### Available records
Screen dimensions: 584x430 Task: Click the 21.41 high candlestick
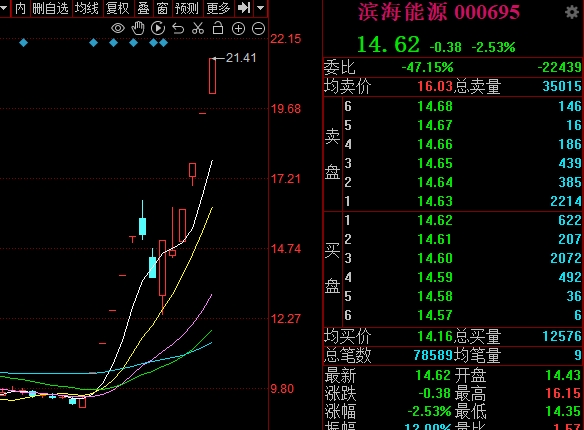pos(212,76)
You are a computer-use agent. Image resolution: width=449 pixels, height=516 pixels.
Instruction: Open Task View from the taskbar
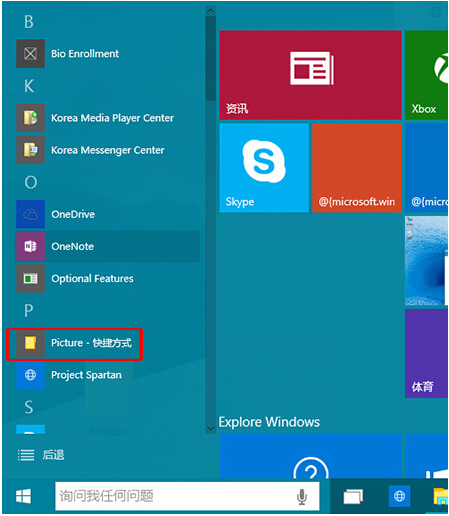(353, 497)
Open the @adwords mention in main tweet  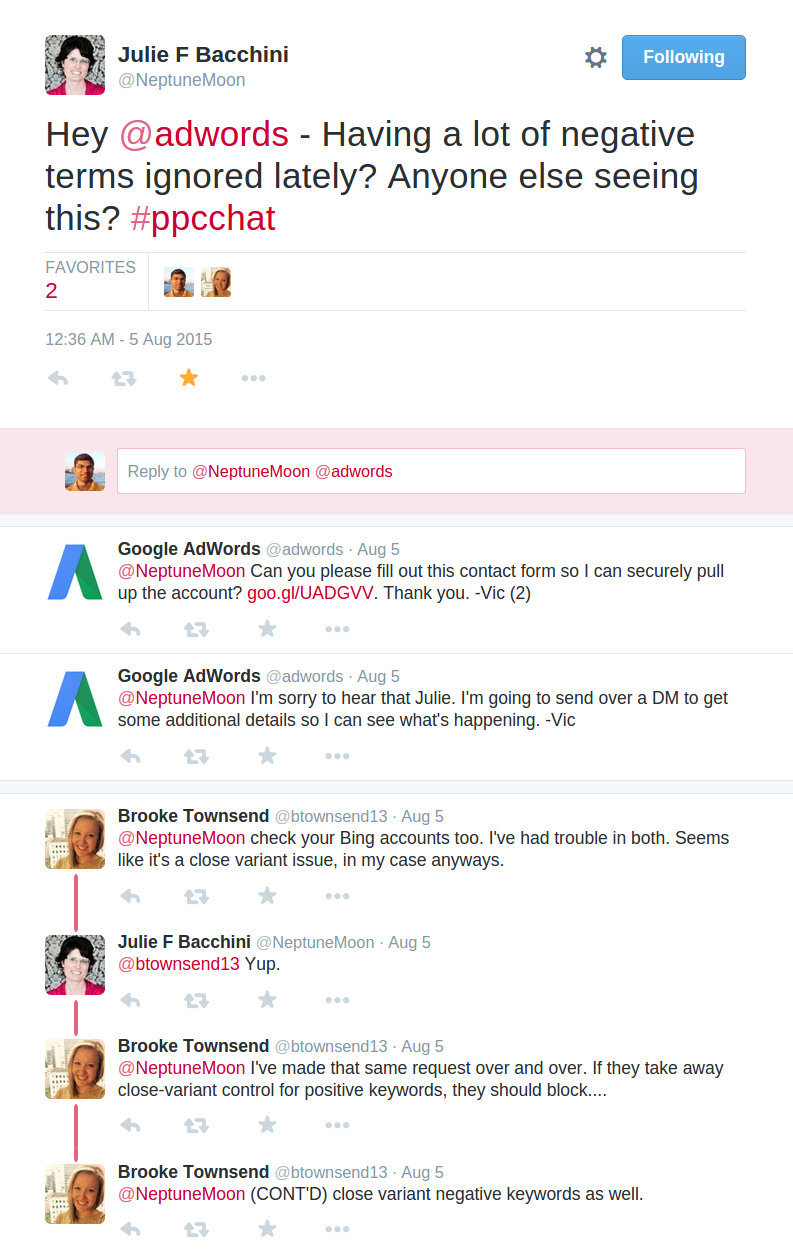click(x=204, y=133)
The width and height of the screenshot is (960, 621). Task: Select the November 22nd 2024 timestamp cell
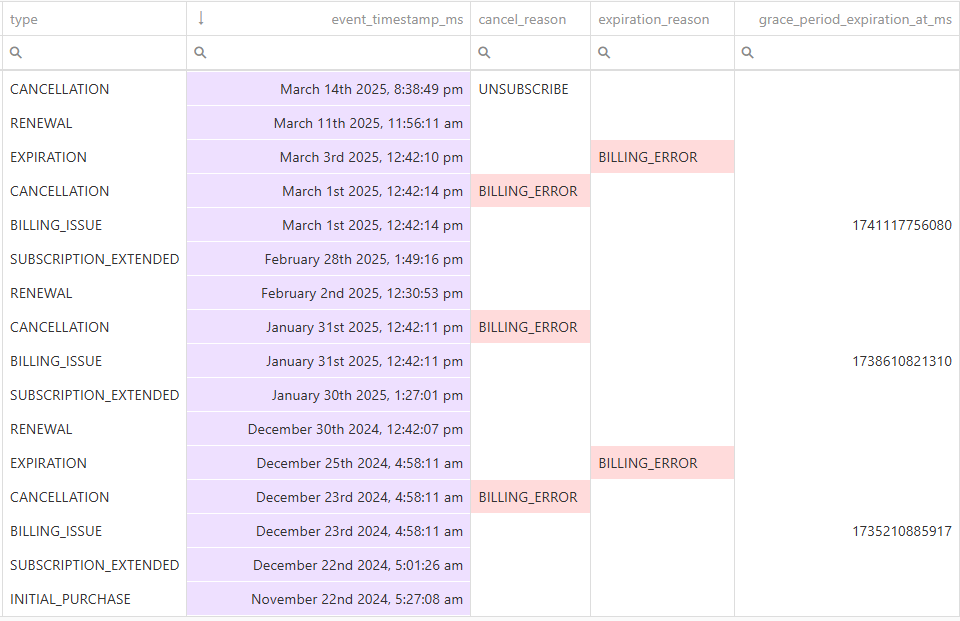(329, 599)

### Exercise aim
Starting at the line that contains "The width and", output every line through the end of the data, both ends included, and nothing else; pictures stay out.

### Written answer
The width and height of the screenshot is (960, 621). Task: Select the November 22nd 2024 timestamp cell
(329, 599)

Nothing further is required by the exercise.